Exercise requirements
This exercise calls for copying every line below that holds the word "Task".

Data shown
◆ ◆ ◆ ◆ ◆

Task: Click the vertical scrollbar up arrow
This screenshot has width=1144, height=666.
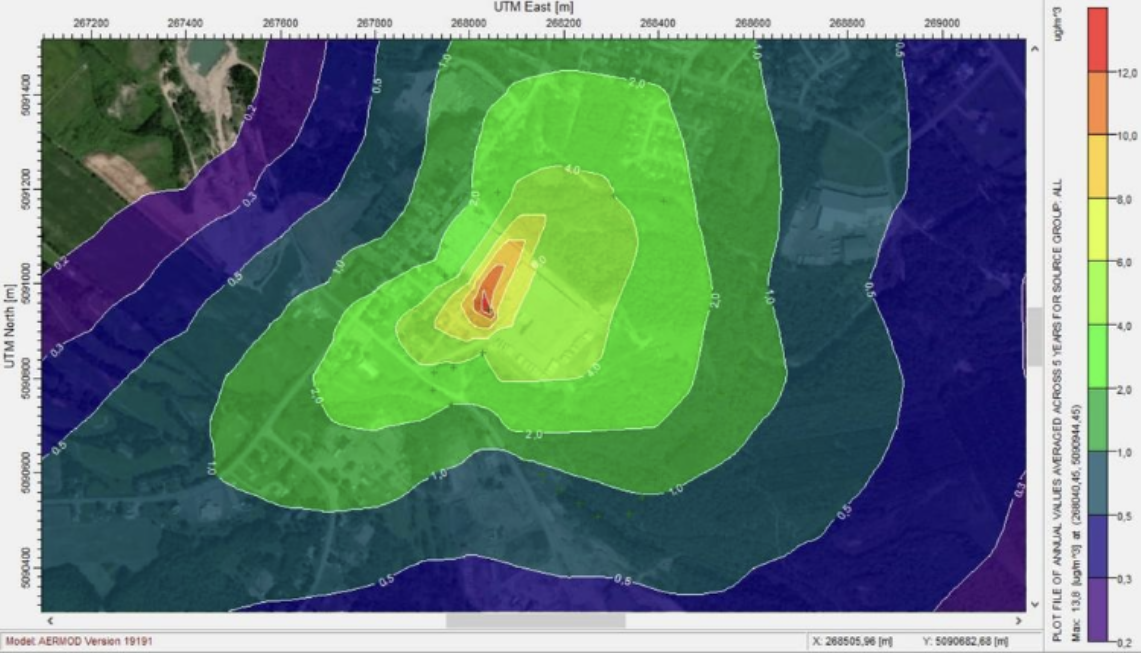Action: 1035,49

◆ ◆ ◆ ◆ ◆

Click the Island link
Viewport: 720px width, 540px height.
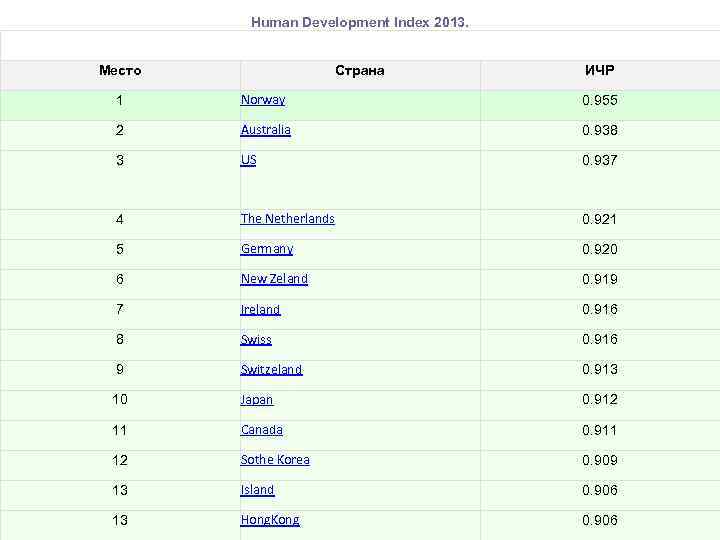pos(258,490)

◆ ◆ ◆ ◆ ◆

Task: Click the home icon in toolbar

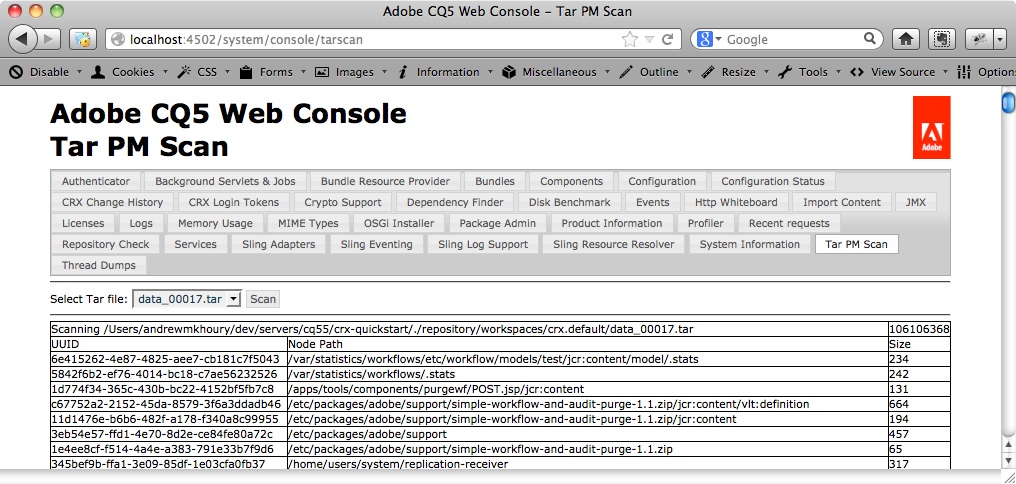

◆ ◆ ◆ ◆ ◆

Reply
Task: Click the vertical scrollbar up arrow
Task: Click the home icon in toolbar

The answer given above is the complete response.